She actually said during sex "the only thing that would make this more perfect is if we were listening to Lenny Kravitz"
So, obviously, you had to give a fake number this morning.
Yes. Also, we may never be able to go back to that bar again.
I woke up wearing a cow costume. I'm not even gonna try to recall what happened last night.
i just threw up in the porta potty. i am in no condition to be guarding anyone's life rite now.
Hypothetically, how much legal trouble do you think i will be in for stealing someone's dog?
I just melted my phone trying to make cookies. I think that's a sign.

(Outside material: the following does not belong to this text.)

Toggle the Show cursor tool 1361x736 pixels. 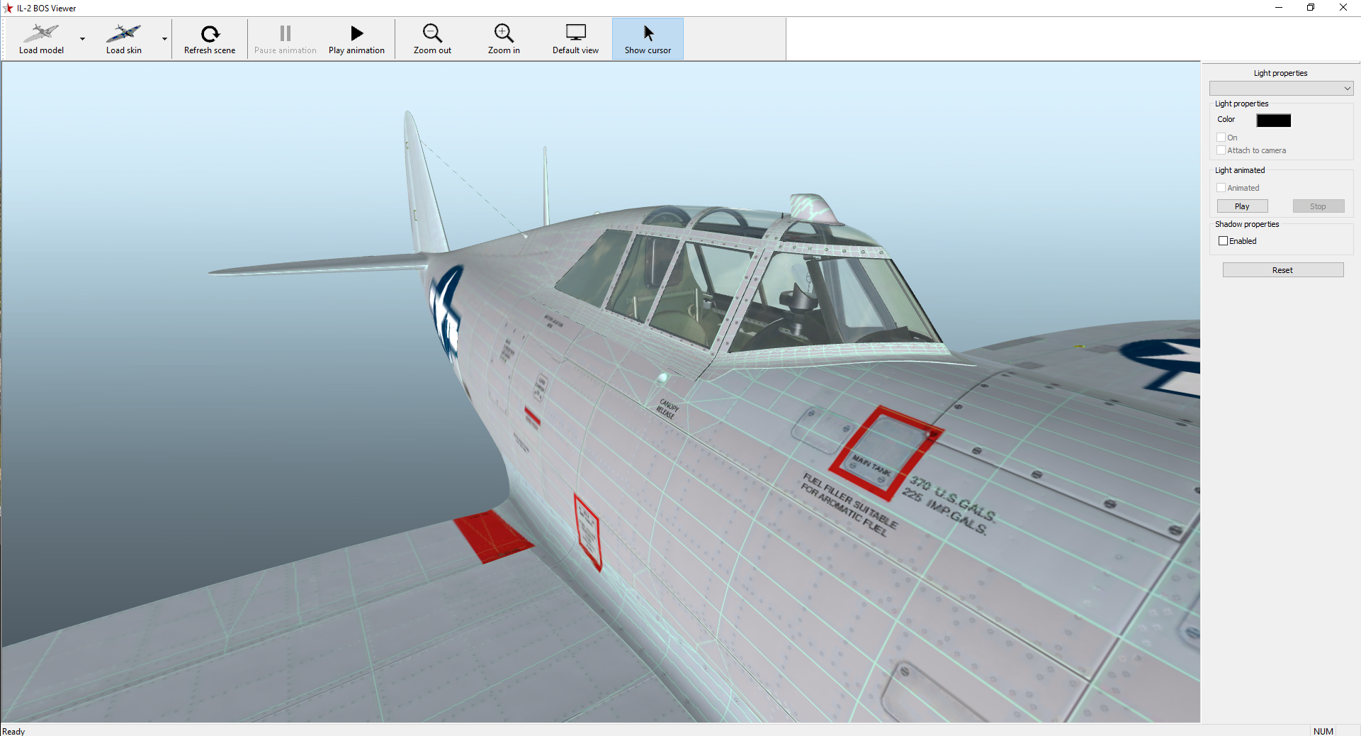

No one parties like Jon. He once stole a cops hat, ran like the wind, partied all night with it, and dropped it off at the station the next day with a box of donuts as an appology.
Idk who invented dominoes cheese steak pizza but I wanna lick their balls
I put tequila in my salad dressing yesterday. Step the fuck up.
Debating whether the Plan B I had this morning would go under breakfast or lunch in my food log.
Are you setting a date to bone me?
Are you accepting?
I still can't believe I was army crawling thru his backyard at 2am..
So I almost broadcasted the porn from my phone to the boardroom chrome cast
Welp, no use in crying over spilt milk. I can't unbang her.
He asked if I could not say his name during sex cause he liked the girl in the apartment above me.
This is the most aggressive rendition of that Proclaimers song I ever heard.